(Extracted records begins)
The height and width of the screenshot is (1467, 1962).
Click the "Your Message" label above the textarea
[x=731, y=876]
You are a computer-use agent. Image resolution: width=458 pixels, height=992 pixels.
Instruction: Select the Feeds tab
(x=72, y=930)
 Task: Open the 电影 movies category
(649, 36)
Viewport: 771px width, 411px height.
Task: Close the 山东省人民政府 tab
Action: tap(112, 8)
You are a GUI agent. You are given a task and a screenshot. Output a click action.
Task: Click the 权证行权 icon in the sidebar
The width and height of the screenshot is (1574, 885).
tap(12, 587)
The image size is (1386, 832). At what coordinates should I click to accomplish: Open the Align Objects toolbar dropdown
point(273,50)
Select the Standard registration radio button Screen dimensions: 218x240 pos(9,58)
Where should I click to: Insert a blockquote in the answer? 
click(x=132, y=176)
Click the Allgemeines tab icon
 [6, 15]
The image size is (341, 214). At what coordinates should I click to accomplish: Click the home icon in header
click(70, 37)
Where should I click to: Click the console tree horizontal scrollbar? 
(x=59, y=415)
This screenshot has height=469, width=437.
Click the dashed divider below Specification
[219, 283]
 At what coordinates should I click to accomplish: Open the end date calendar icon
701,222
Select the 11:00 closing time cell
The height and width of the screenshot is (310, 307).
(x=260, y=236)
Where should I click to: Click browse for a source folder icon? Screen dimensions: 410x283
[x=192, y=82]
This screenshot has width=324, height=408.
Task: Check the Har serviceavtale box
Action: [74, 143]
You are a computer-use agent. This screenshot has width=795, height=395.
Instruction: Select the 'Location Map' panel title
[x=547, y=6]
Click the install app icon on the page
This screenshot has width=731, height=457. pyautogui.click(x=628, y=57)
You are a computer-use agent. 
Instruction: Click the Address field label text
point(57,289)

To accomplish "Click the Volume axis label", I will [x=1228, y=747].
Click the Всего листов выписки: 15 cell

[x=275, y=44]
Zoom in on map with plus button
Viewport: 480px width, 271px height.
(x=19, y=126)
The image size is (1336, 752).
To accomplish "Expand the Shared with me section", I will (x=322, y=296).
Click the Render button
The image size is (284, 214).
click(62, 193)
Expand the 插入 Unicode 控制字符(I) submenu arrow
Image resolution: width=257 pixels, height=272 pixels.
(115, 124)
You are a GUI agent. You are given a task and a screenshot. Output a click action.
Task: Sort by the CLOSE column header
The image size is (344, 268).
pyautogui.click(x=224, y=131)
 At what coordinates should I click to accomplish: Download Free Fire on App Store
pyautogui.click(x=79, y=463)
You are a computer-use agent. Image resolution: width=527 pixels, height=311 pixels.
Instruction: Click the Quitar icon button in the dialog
(Extracted records ends)
• _Problem to work on_: Working from the records above, write out verbatim only the lines from the line containing "above the textarea" through the line containing "Task: Click the 权证行权 icon in the sidebar".

• _Written solution_:
Click the "Your Message" label above the textarea
[x=731, y=876]
You are a computer-use agent. Image resolution: width=458 pixels, height=992 pixels.
Instruction: Select the Feeds tab
(x=72, y=930)
 Task: Open the 电影 movies category
(649, 36)
Viewport: 771px width, 411px height.
Task: Close the 山东省人民政府 tab
Action: tap(112, 8)
You are a GUI agent. You are given a task and a screenshot. Output a click action.
Task: Click the 权证行权 icon in the sidebar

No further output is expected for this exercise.